This was one legislative action taken in the dark of night that was welcome. At about 1:15 a.m. Wednesday, the final day of the 2015 session, the state Senate gave its unanimous consent to a compromise bill that restores much of the public access to police arrest records lost last year in a brutal state Supreme Court ruling.
It was an important — and one of the few — victories for the cause of freedom of information in Connecticut this year.
In the 2014 court decision, the justices severely limited the amount of information that police are required to disclose about arrests to so-called blotter information (name, address, the crime charged, etc.) and an incident report or a press release, neither of which has to say much.
Police would not have to disclose such vital information as footage from body cameras, for example.
The bill that passed early Wednesday morning was a response to the court.

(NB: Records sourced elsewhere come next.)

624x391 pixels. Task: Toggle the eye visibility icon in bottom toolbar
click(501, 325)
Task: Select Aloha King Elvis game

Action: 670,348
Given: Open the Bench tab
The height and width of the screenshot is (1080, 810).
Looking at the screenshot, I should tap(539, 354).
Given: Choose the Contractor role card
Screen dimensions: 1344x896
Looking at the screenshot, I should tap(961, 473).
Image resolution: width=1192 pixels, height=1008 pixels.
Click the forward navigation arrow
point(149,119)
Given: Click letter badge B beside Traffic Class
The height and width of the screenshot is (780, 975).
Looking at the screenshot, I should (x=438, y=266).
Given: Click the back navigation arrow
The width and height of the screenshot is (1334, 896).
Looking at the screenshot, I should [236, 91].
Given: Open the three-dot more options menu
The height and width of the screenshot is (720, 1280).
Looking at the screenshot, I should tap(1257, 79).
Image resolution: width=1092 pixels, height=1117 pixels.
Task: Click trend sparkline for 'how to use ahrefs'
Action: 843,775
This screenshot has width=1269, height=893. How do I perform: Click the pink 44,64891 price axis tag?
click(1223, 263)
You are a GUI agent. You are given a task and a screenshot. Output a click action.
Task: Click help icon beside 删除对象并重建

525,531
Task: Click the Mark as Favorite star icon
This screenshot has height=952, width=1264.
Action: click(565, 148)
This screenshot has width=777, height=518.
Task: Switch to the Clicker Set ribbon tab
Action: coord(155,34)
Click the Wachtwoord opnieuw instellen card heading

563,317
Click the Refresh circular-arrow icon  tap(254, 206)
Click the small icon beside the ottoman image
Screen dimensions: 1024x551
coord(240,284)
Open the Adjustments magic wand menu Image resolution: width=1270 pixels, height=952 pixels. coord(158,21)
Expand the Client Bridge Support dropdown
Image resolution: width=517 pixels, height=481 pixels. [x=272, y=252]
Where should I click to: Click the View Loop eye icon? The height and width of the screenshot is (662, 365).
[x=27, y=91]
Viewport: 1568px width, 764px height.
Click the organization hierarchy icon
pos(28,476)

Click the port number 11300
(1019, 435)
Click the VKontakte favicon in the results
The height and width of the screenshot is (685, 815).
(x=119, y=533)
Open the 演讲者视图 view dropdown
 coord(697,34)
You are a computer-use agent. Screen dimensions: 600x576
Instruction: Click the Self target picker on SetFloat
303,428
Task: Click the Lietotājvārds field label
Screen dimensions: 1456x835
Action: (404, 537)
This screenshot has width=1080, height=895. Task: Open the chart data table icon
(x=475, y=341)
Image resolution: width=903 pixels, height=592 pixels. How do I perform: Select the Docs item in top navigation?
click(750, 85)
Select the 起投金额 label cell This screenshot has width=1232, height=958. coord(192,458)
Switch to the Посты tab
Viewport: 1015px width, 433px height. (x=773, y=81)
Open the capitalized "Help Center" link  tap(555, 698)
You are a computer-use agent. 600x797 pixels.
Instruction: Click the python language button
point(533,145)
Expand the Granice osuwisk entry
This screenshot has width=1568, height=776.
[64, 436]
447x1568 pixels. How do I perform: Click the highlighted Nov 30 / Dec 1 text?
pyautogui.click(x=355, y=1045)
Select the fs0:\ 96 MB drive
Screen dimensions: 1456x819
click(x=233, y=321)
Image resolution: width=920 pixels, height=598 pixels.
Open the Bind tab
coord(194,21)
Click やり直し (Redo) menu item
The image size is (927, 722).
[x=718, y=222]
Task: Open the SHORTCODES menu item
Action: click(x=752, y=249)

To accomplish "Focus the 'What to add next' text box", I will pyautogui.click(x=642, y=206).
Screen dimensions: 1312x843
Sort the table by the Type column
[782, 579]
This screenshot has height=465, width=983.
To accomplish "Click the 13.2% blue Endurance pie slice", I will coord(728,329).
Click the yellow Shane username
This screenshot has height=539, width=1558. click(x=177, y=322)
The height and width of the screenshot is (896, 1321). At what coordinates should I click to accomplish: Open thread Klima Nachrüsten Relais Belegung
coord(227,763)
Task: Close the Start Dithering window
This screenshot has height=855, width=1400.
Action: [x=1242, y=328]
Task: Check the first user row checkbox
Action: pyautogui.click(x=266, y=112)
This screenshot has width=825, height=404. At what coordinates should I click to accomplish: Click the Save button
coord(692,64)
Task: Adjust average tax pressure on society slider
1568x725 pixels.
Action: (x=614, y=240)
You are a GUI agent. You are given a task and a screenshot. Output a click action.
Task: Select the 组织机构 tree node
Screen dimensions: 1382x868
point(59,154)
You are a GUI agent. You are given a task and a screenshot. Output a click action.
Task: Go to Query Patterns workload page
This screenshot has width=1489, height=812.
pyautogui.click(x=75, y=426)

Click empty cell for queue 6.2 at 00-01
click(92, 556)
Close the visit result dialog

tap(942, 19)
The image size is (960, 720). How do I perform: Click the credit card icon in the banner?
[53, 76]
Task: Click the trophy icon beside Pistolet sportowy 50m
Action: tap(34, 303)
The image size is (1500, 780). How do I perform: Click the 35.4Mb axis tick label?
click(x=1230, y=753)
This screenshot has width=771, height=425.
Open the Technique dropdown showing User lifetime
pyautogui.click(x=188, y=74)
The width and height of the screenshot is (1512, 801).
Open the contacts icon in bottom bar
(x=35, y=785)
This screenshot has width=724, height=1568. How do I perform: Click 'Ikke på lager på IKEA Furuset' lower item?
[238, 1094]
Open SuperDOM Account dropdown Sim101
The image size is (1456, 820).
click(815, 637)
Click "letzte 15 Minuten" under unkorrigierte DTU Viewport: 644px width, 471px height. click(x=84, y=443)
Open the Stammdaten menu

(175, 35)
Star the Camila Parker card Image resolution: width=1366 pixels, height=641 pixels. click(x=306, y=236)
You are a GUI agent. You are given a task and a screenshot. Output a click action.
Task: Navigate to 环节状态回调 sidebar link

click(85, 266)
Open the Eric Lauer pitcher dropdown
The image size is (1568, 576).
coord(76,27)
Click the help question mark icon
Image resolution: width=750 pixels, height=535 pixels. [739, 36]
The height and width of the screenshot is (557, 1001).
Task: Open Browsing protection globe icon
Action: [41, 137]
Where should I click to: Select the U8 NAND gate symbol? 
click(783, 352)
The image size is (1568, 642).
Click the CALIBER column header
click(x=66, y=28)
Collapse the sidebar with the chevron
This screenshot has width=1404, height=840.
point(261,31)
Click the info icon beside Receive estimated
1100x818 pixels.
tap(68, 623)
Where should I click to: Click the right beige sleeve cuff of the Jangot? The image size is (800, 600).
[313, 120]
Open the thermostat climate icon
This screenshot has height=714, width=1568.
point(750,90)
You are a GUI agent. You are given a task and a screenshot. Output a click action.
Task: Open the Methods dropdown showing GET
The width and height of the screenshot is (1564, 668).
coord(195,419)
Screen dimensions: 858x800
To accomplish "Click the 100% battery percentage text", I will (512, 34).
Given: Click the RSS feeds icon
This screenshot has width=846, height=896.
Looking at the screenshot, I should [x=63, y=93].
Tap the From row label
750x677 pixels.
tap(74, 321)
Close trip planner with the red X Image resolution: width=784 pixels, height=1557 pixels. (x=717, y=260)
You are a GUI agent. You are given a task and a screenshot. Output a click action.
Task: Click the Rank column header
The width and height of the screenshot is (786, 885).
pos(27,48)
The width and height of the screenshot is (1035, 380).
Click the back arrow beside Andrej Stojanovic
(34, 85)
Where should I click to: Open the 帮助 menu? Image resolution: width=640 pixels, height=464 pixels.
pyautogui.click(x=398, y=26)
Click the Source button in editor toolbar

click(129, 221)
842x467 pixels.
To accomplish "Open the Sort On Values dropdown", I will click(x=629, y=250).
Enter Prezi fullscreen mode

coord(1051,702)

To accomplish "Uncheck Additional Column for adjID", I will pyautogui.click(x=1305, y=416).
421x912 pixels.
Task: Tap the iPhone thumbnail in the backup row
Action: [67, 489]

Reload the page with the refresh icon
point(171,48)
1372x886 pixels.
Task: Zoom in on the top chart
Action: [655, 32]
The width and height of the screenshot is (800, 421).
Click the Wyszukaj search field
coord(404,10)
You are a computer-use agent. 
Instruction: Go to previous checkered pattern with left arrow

As originally written, it would have required that all arrest records be open to the public unless they are exempted for reasons already covered by law, such as to protect the identity of witnesses. But the bill — HB 6750 — suffered a near-death experience in the judiciary committee only a month ago. The committee restored the court’s meager access requirements.
Much, but not all, of the public access to police records lost in the court decision was regained through negotiations between the office of Chief State’s Attorney Kevin Kane and the state Freedom of Information Commission.
Still, it was a red-letter day for advocates of open, accessible government. Advocates can try again next year to recapture the rest.
Disclosure of arrest records lets the public police the police, the most powerful of public agencies — an all-important attribute of a free society.
The state House also approved the compromise unanimously. The bill awaits Gov. Dannel P. Malloy’s signature. He should sign it.